Pandangan Bayu setengah kosong. Dia tidak berani menatap mataku dan memilih menatap pemandangan di belakangku. “Gue tahu, Indy sahabat lo. Tapi lo nggak bisa kayak gini.”

Tangis Indy semakin kencang. Ada banyak siswa dan siswi lain yang menyaksikan pertengkaran kecil kami di koridor ini tapi aku tidak peduli. Aku kesal dan amarah ini sudah dipendam dari seminggu lalu. Seperti bom yang telah dikubur sekian lama dan kini meledak karena sudah waktunya.

Well, gue nggak peduli sama apa yang lo lakuin berdua. Gue cuma peduli sama kesetiaan kalian. Cuma itu. Jadi, selama ini gue itu dianggap apa? Oh ya, gue tahu. Gue itu tembok penghalang buat kalian. Gue tahu.”

Aku tertawa miris. Hanya ada kata ‘benci’ yang terus muncul di pikiranku. Aku benci mereka. “Gue butuh lo Indy. Lo tahu, kan, kalau orangtua gue bercerai dua bulan lalu? Tapi apa? Ketika gue lagi butuh lo, lo kayak gini. Kita udah sahabatan berapa tahun, sih, Ndy? Lo.....”

“Lo pengkhianat!” Aku menahan air mata yang menggenang di pelupuk. “Dan buat lo, Bay. Makasih buat semua janji yang pernah lo ucapin ke gue. Buat janji yang nggak pernah lo tepati!”

“Semoga Tuhan masih sayang sama kalian! Semoga karma nggak berlaku buat kalian!”
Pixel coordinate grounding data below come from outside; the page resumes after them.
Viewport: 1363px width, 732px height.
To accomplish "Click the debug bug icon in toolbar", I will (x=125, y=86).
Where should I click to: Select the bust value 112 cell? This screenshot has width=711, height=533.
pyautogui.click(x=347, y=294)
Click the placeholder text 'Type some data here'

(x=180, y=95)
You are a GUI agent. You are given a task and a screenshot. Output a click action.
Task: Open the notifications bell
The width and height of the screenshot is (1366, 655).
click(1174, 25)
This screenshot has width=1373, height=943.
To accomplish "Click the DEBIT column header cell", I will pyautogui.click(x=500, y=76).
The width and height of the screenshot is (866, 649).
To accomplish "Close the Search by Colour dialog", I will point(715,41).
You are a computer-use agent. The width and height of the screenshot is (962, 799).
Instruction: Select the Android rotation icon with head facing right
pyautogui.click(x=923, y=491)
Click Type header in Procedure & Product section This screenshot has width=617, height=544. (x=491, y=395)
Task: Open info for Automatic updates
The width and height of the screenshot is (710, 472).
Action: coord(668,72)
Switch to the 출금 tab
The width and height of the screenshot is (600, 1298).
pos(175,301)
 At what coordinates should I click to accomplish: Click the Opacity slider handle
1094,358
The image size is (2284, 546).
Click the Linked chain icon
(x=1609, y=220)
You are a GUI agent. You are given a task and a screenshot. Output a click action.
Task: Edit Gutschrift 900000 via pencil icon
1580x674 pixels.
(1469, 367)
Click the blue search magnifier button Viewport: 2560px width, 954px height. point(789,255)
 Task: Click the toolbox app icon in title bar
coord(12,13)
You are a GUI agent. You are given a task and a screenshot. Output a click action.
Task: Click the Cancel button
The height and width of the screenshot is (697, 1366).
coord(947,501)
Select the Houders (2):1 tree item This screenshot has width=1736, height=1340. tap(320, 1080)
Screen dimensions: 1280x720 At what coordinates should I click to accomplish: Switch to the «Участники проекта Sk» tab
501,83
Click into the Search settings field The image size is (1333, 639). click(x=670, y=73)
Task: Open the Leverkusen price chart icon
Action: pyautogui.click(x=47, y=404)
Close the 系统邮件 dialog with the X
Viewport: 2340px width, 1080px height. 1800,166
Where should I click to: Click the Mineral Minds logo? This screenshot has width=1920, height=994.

Aku melepas gelang persahabatanku dengan Indy, melemparnya ke arah mereka lalu beranjak pergi, menerobos kerumunan siswa dan siswi yang menonton kami. Aku tidak peduli dengan deretan mata pelajaran yang masih menunggu hari ini. Aku hanya tahu kalau dunia sedang tidak berpihak padaku. Aku mengambil tas di kelas kemudian memanggil taksi untuk pulang, menangis sepanjang jalan.